The configuration information may include one or more hyperparameters. The hyperparameters may reflect the changes applied to a model as part of the training process. For example, two models with different hyperparameters will learn user interactions differently. Additionally, the hyperparameters do not need to be constant and may be changed to result in a better model. The hyperparameters may include at least one of: an initial value, a lower exploration initial value, and an upper exploration initial value. The model may utilize one or more resources, such as processor usage, disk usage, and/or networking resources. Additionally, for example, a model may be trained by adjusting the predicted outcome of a user-advertisement interaction to the real outcome. A hyperparameter may denote a parameter that may affect model training. For example, a hyperparameter may be a “step size,” where the step size may mark how much each vector of a participating feature may be increased or decreased in the direction from the predicted event to the real event. The set of values of the one or more hyperparameters may be part of the configuration.


The method may include creating, by the one or more processors, one or more model variations based on the model and corresponding configuration information (Step 204). The model variations may include copies of the model, but the model variations may utilize different configuration information for the training process. For example, the model variations may include one or more hyperparameters that are different from each other. Additionally, the model variations may be created using the same configuration information, but as the model variations are trained, the configuration information may change and become different for each model variation. For example, the configuration information may be updated in time dependent cycles (e.g., the hyperparameters may be updated every 15 minutes). Additionally, creating the model variations may trigger the initialization of the training process for each of the model variations. For example, creating the model variations may include initializing one or more training processes, one or more additional processes, and/or one or more resources.

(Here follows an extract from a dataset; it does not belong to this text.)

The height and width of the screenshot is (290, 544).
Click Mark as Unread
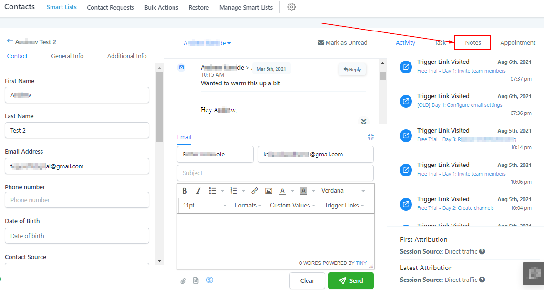(342, 43)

In some embodiments, the method may include assigning, by the one or more processors, a protected classification to at least one of the one or more model variations, wherein the protected classification indicates that at least one of the one or more model variations is to be included in the model variation subset. The protected classification may indicate that the corresponding model variation should keep training until the final selection of the best model. For example, as will be discussed below, the model variations not included in the model variation subset will be stopped. As a result, the model variations with a protected classification should be included in the model variation subset to continue training. The protected classification may be assigned to the model variations before the training for the model variations begins. In some embodiments, the protected classification may be assigned to the model variations after the training for the model variations has begun. A user may select the one or more model variations that should have a protected classification. Additionally, or alternatively, the system may automatically analyze the model variations and determine the model variations that should have a protected classification. The analyzing may include analyzing the configuration information of the model variations, where assigning the protected classification may depend on the configuration information of the model variation.


The method may include receiving, by the one or more processors, interaction data of each of the one or more model variations. The interaction data may include an estimated click prediction. For example, the interaction data may include an estimated click prediction for a particular online advertisement, where the estimate click prediction corresponds to an amount of times a user may interact (e.g., click) with the online advertisement.

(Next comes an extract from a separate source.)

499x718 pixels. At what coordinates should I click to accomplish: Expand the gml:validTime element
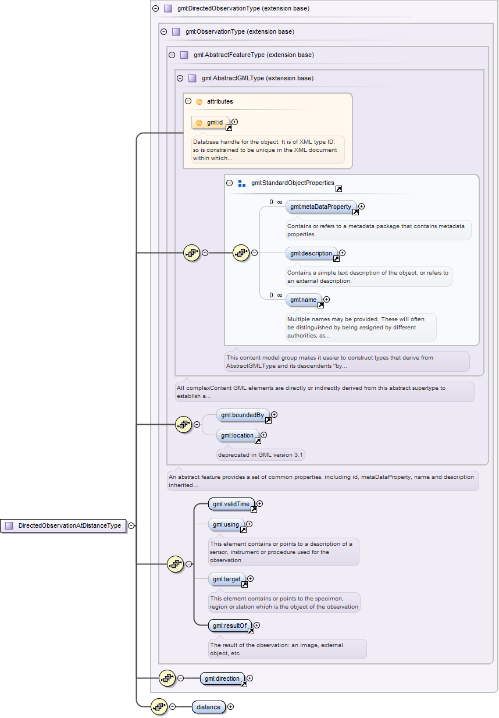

The method may include analyzing, by the one or more processors, the one or more model variations to determine one or more evaluation scores for each of the one or more model variations, wherein the one or more evaluation scores are based on the interaction data. The analyzing the one or more model variations may occur after a threshold time period, wherein the threshold time period corresponds to a set time interval. For example, the model variations may be analyzed in 15 minute intervals. The evaluation scores may be based on one or more aggregated log losses. Additionally, or alternatively, the one or more evaluation scores may be based on one or more user interactions with the one or more model variations. For example, for each event where a user may see an advertisement, there may be a prediction of the probability of an interaction (e.g., a click). Such a prediction may be identified as “p %”. In any case, whether the interaction happens or not, there may be an error. If the model predicted a 90% click, and a click happened, then the error may be 10%. If the click did not happen, the mistake may be 90%. The evaluation score may include a function invoked on each error and aggregation of the mistake values.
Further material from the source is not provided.